## Your goal
Print the line containing "The width and" and all lines after it, unchanged, through the end of the data. Leave the pictures out.
++++++++++++++++++++
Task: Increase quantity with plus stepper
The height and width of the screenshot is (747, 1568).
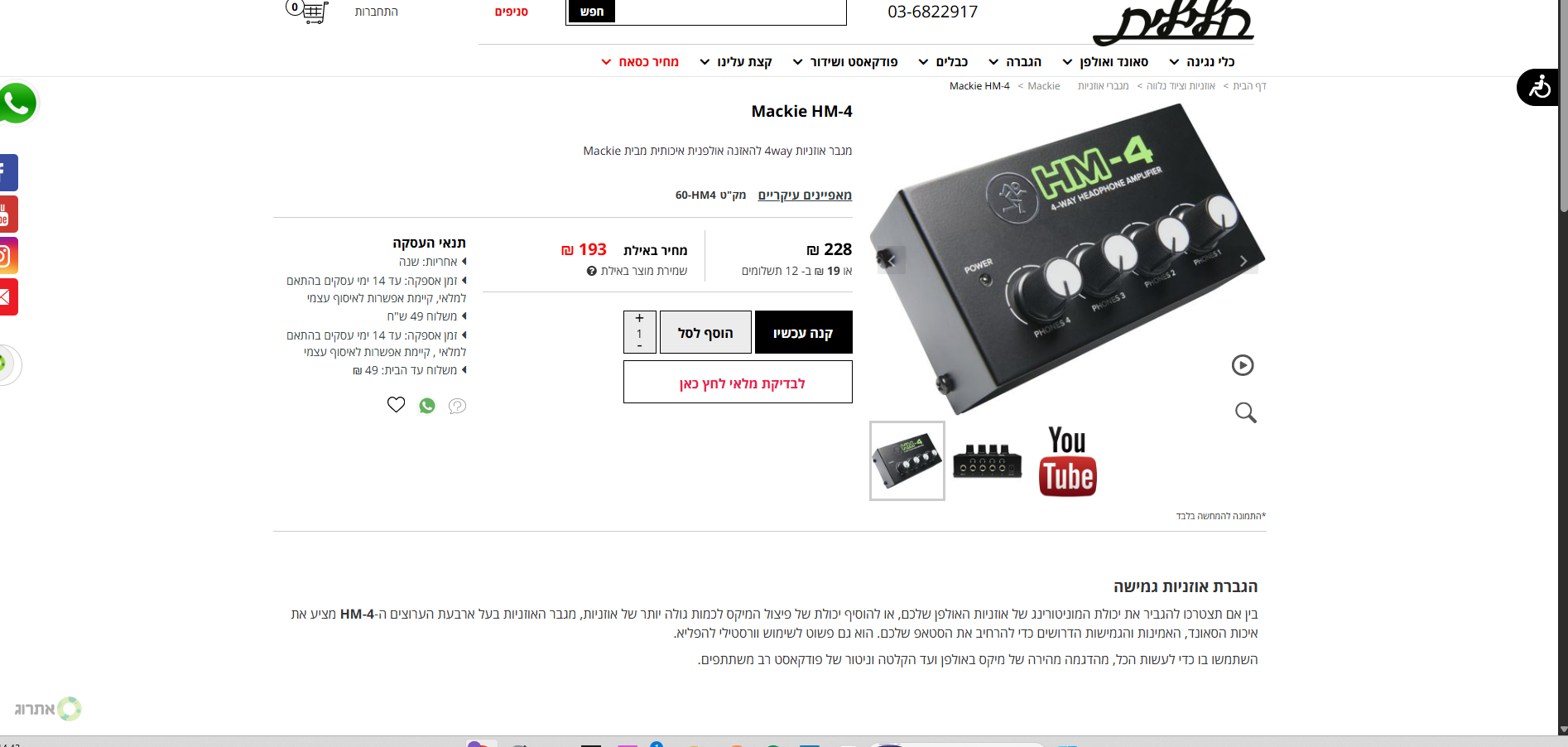Action: click(x=639, y=318)

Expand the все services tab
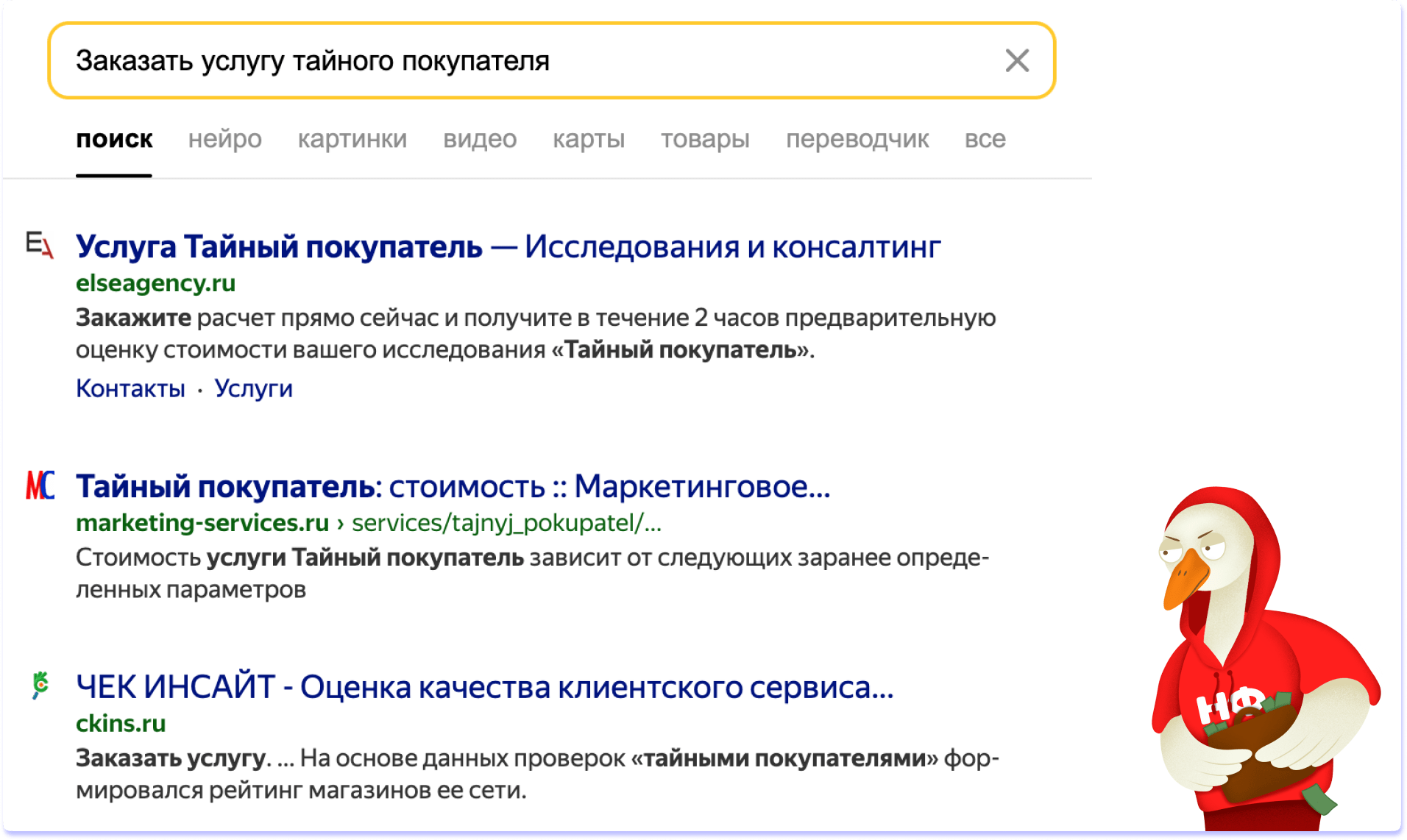[985, 139]
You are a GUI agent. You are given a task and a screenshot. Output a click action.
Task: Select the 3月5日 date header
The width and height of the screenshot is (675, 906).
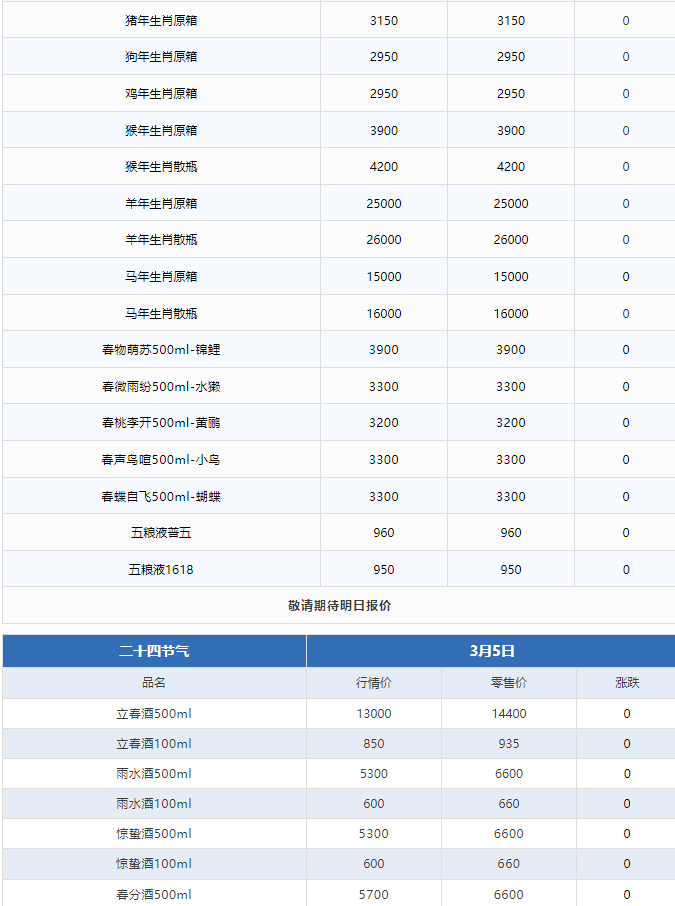[491, 651]
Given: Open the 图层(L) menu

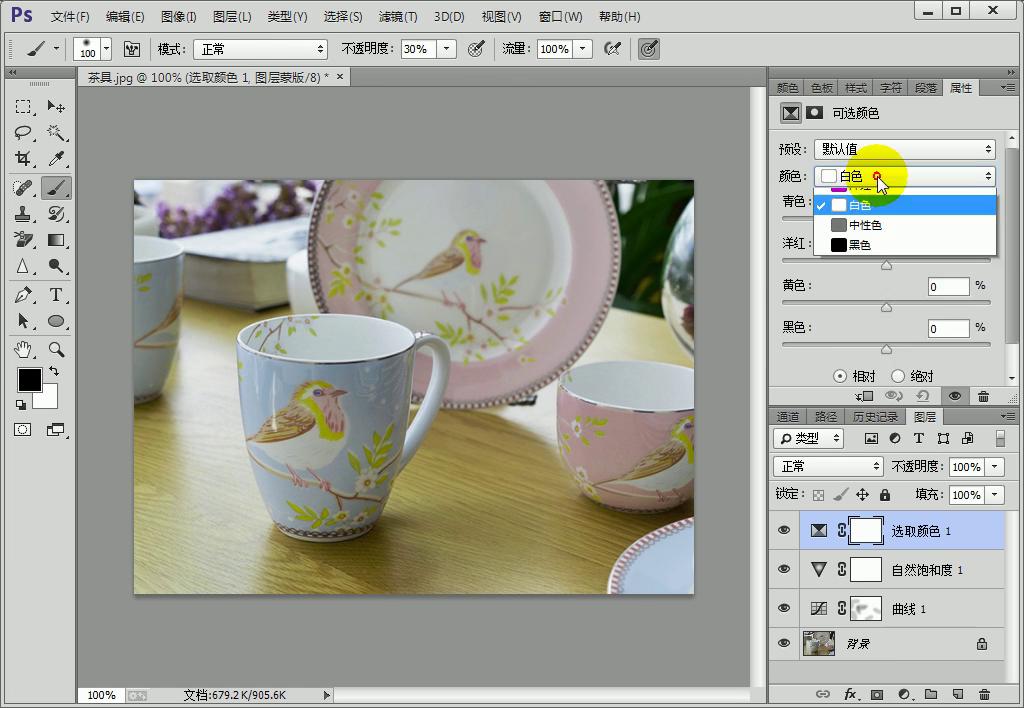Looking at the screenshot, I should tap(231, 17).
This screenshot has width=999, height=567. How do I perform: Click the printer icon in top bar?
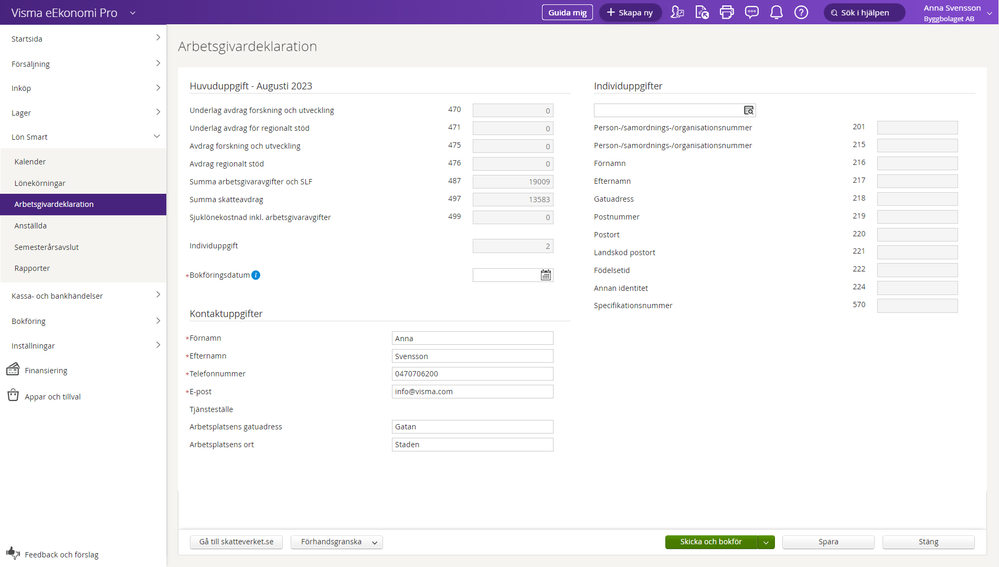click(727, 12)
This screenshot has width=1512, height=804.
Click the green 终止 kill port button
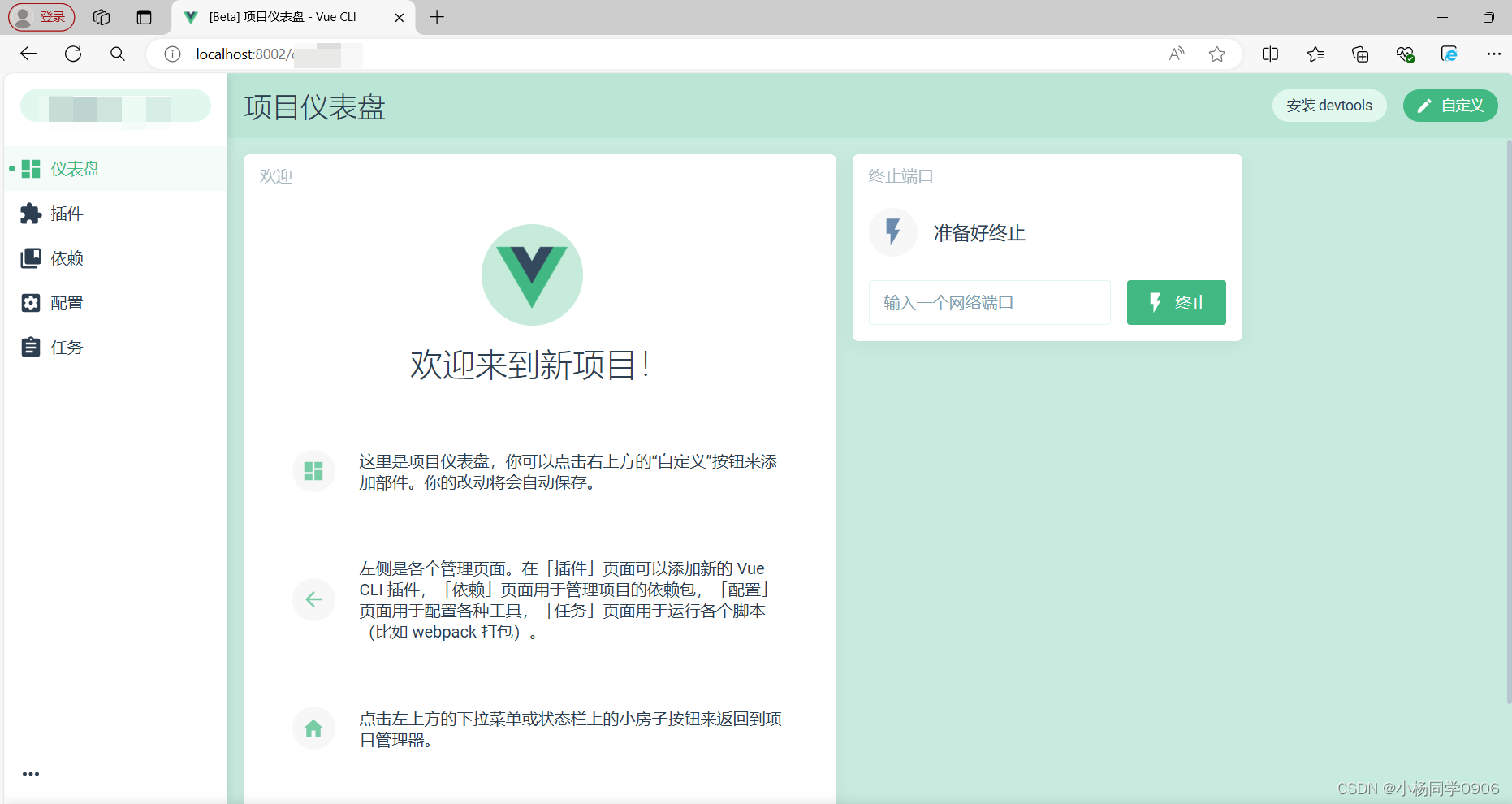tap(1176, 303)
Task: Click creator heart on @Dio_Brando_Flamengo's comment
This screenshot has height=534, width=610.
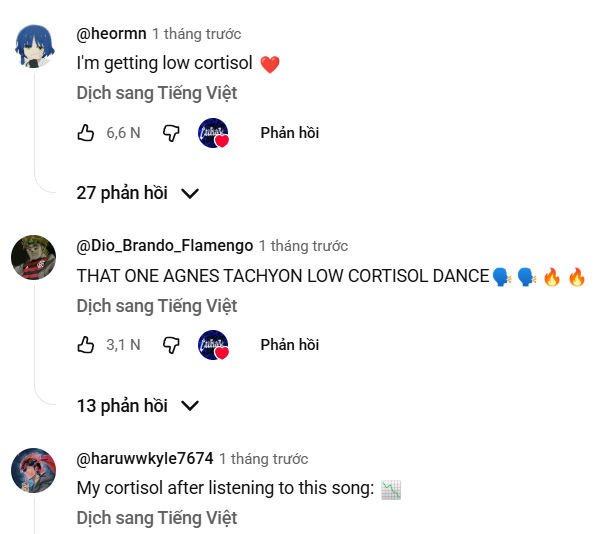Action: [213, 345]
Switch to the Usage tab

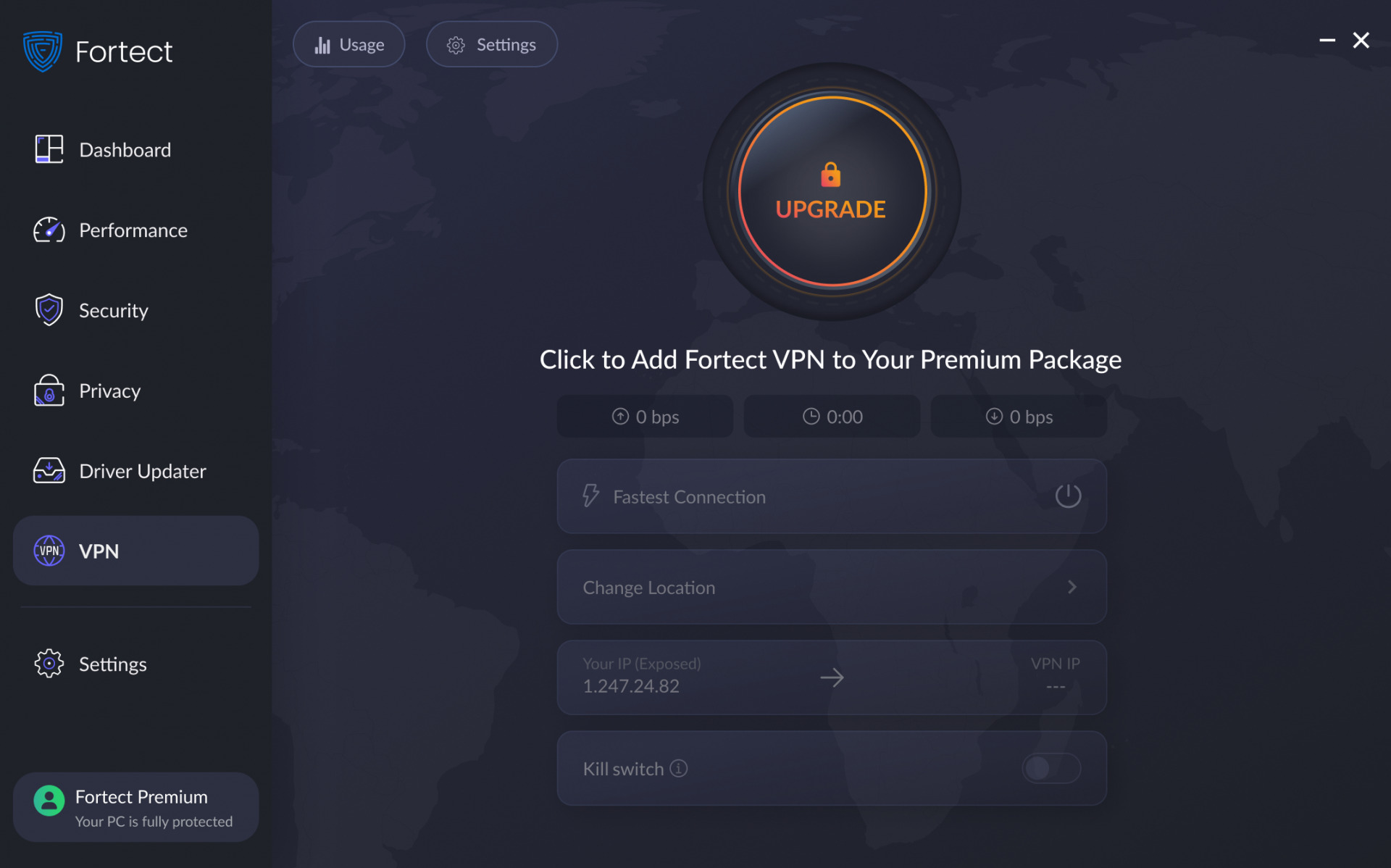pyautogui.click(x=348, y=43)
++++++++++++++++++++
## Answer for the task
The width and height of the screenshot is (675, 906).
[491, 651]
Given: Open the 图层(L) menu

Looking at the screenshot, I should tap(231, 17).
This screenshot has width=999, height=567. How do I perform: Click the printer icon in top bar?
click(727, 12)
This screenshot has width=1512, height=804.
Click the green 终止 kill port button
tap(1176, 303)
Task: Click creator heart on @Dio_Brando_Flamengo's comment
This screenshot has height=534, width=610.
Action: [213, 345]
Switch to the Usage tab

pyautogui.click(x=348, y=43)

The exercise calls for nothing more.